▶ _WHAT IS EXPECTED_:
Render the listing from the line with "Where should I" up to and including the line with "tap(297, 346)" as a JSON list of strings, one per line, leaving out blank lines.

▶ _DATA LISTING_:
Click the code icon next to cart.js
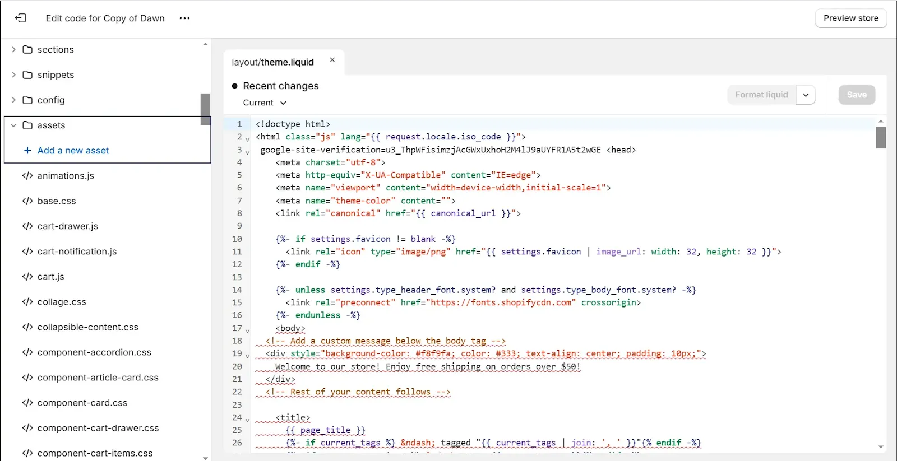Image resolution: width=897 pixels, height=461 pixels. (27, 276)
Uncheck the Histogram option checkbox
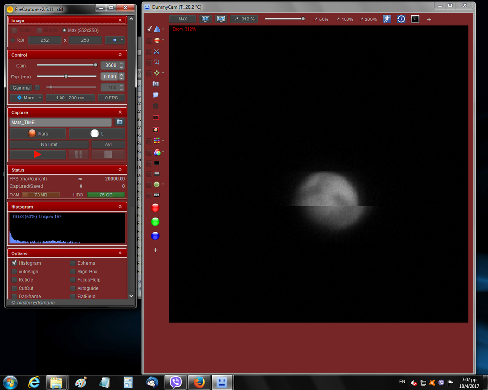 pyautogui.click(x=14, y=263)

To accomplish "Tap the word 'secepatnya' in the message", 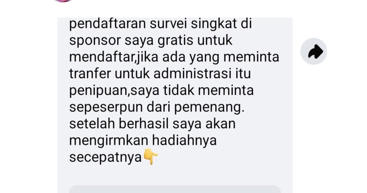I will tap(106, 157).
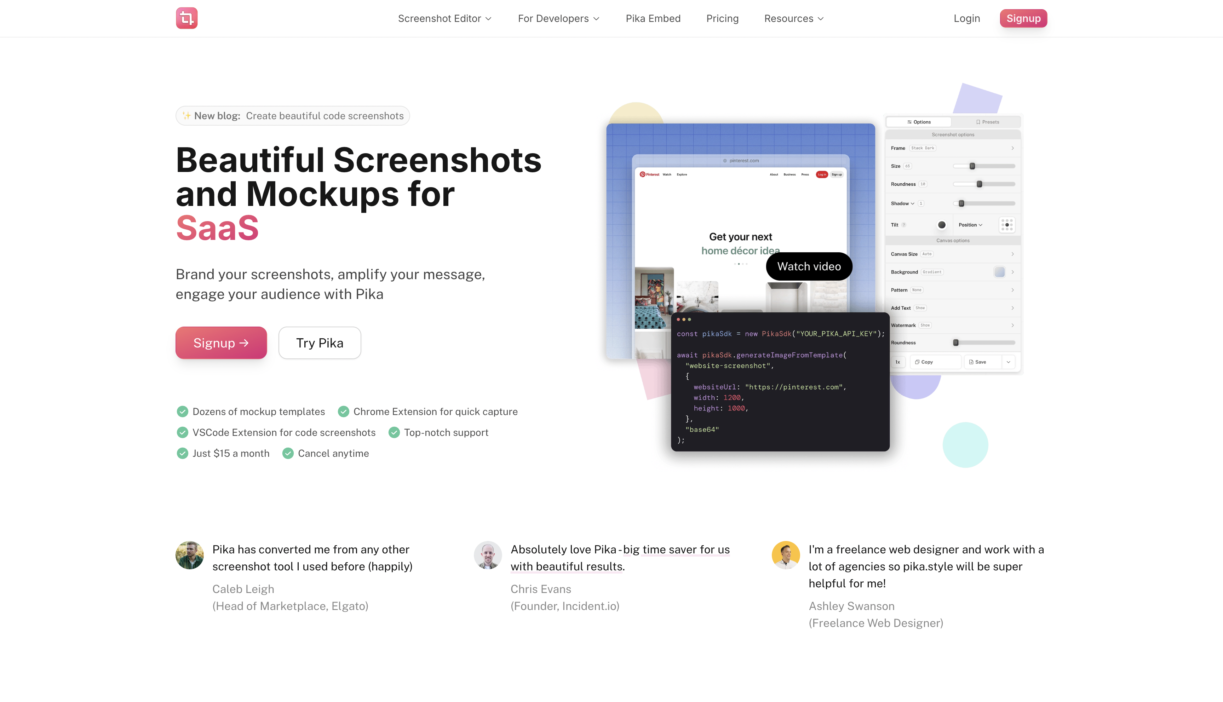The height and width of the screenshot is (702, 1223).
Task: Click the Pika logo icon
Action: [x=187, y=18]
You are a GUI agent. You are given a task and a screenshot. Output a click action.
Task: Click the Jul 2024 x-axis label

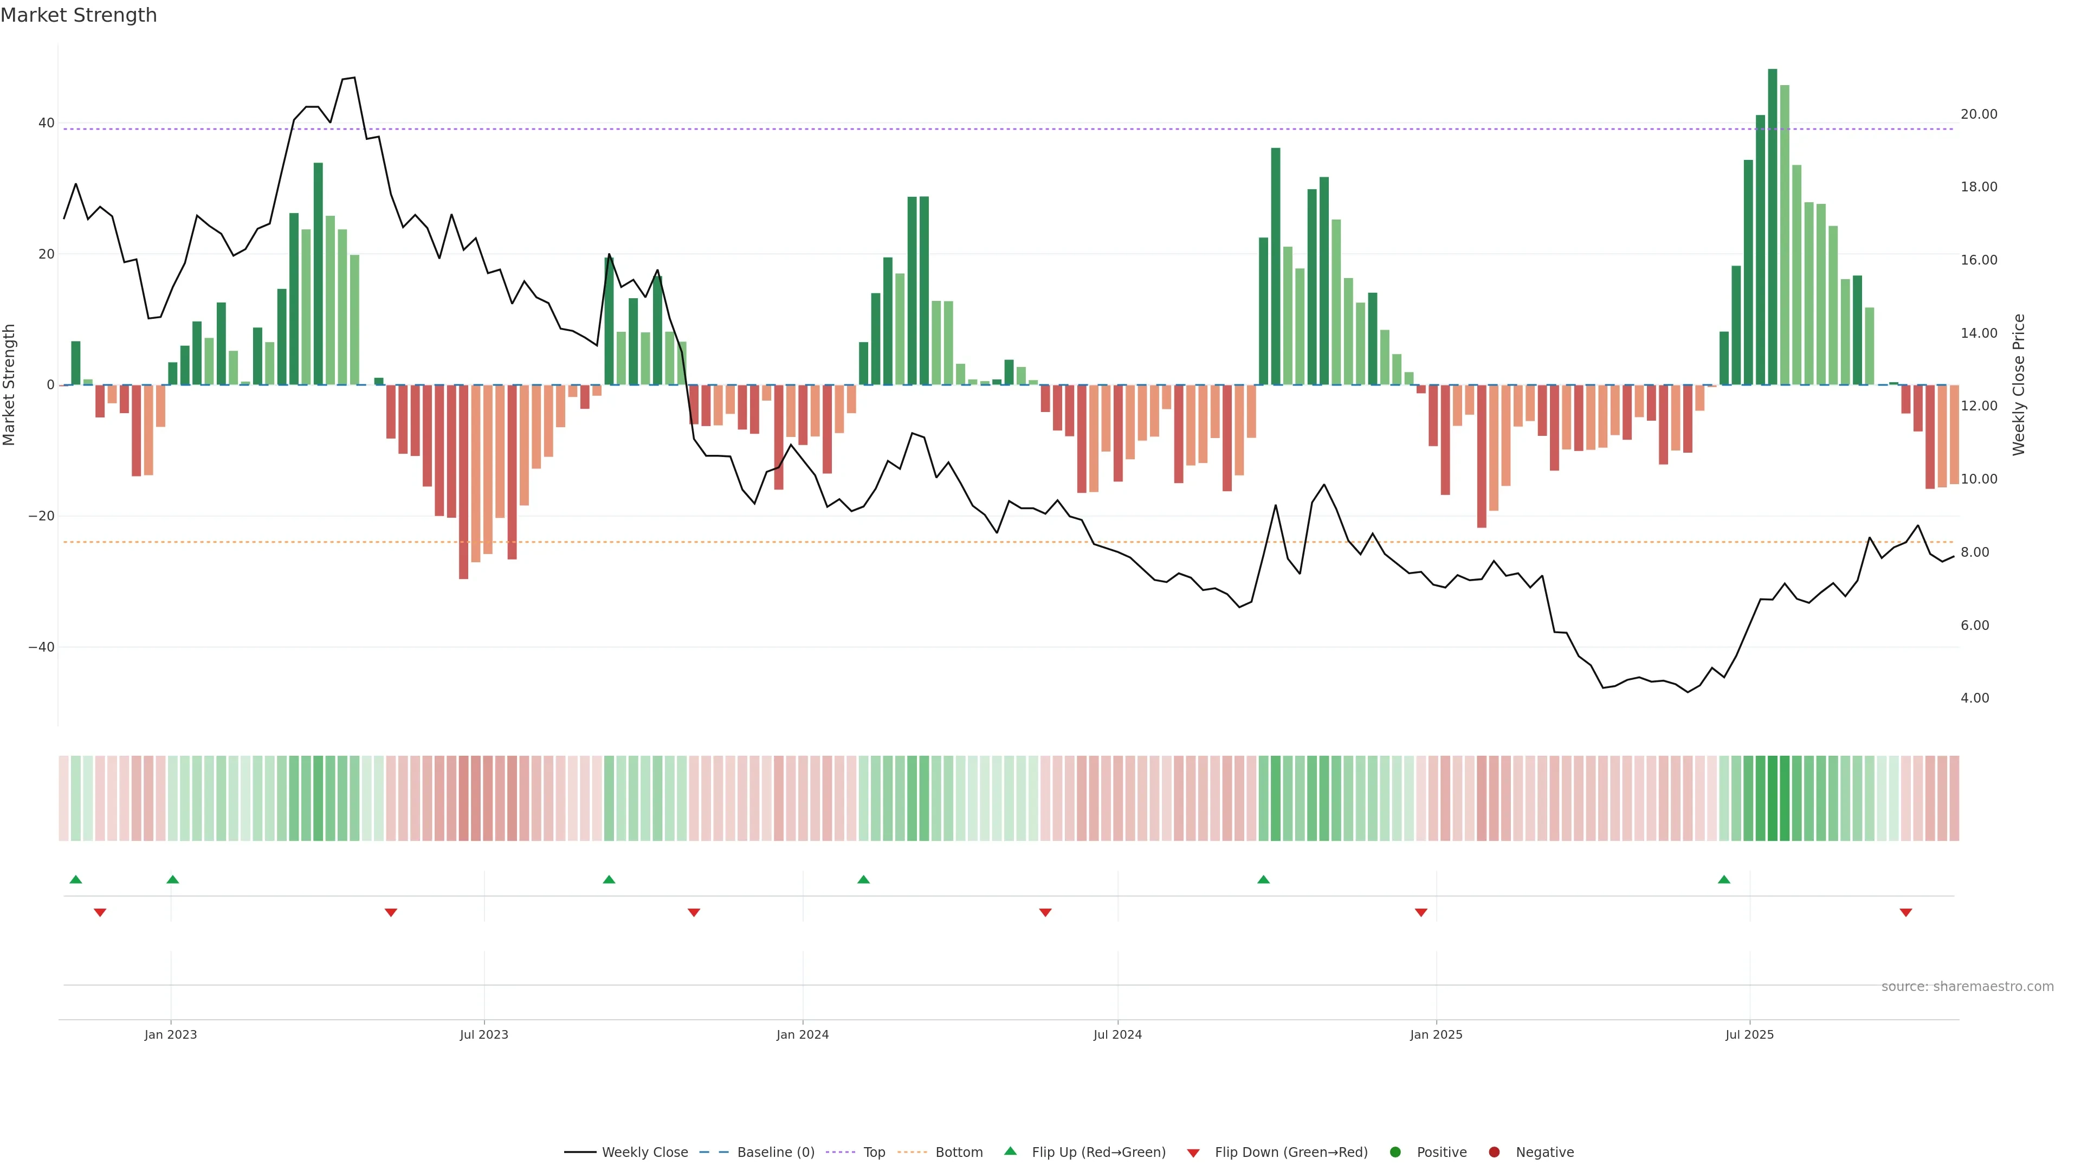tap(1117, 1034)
* * *
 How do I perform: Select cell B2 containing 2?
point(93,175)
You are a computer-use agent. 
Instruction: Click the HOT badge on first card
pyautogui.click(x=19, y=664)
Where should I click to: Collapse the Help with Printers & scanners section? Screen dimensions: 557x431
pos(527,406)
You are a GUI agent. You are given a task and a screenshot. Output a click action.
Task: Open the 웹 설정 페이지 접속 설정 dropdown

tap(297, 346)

▶ _RESPONSE FOR THIS EXERCISE_:
[
  "Where should I click to: Collapse the Help with Printers & scanners section? Screen dimensions: 557x431",
  "pos(527,406)",
  "You are a GUI agent. You are given a task and a screenshot. Output a click action.",
  "Task: Open the 웹 설정 페이지 접속 설정 dropdown",
  "tap(297, 346)"
]